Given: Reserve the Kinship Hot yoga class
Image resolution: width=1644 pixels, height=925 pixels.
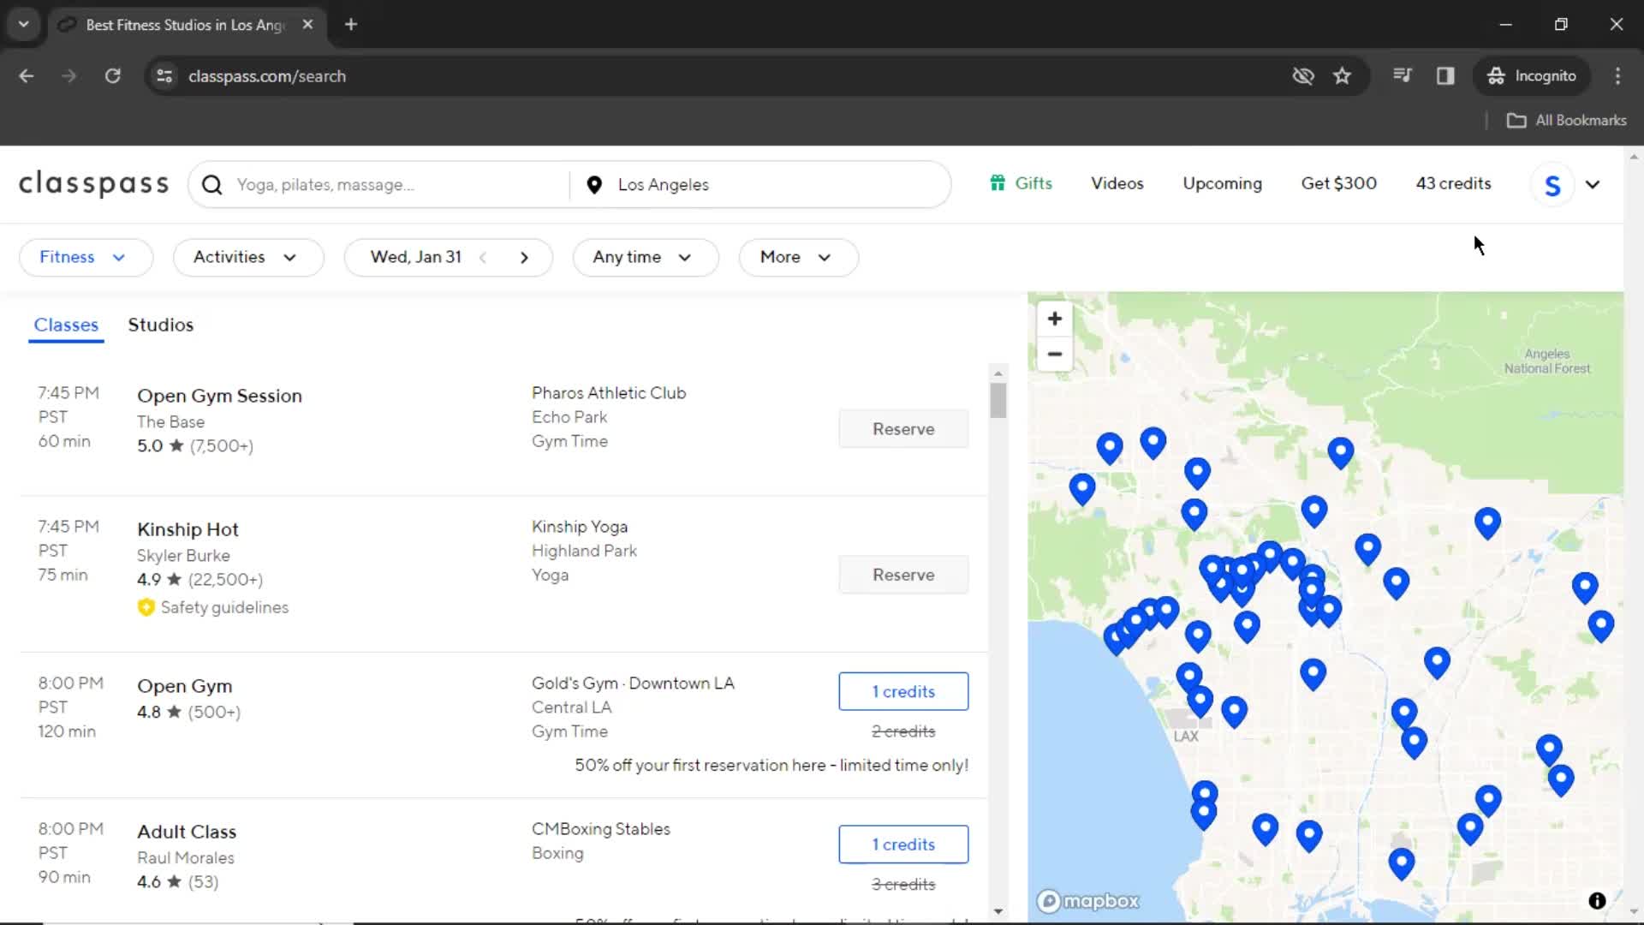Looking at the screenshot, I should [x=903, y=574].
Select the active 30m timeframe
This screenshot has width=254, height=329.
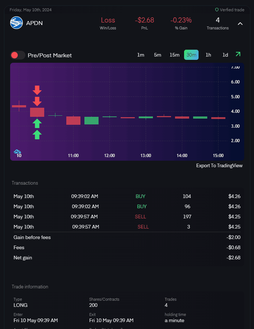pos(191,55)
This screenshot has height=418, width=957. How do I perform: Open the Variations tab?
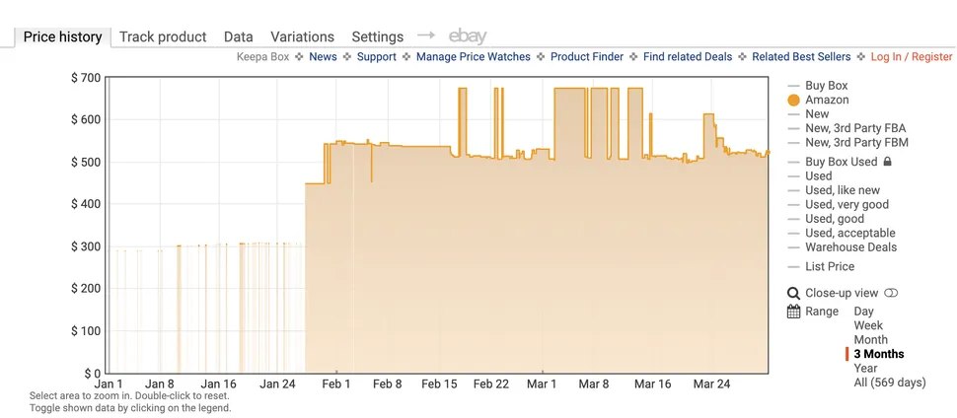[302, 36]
___
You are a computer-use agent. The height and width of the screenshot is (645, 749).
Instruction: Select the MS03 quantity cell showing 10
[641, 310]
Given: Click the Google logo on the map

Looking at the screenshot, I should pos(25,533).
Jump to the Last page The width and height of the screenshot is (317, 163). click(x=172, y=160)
___
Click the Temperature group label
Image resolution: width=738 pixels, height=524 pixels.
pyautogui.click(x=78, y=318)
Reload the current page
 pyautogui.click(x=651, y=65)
___
Of the lines above, retype only those from the line containing "Instruction: Select the" through the line containing "Jump to the", including both, exactly.

Instruction: Select the MS03 quantity cell showing 10
[641, 310]
Given: Click the Google logo on the map

Looking at the screenshot, I should pos(25,533).
Jump to the Last page The width and height of the screenshot is (317, 163). click(x=172, y=160)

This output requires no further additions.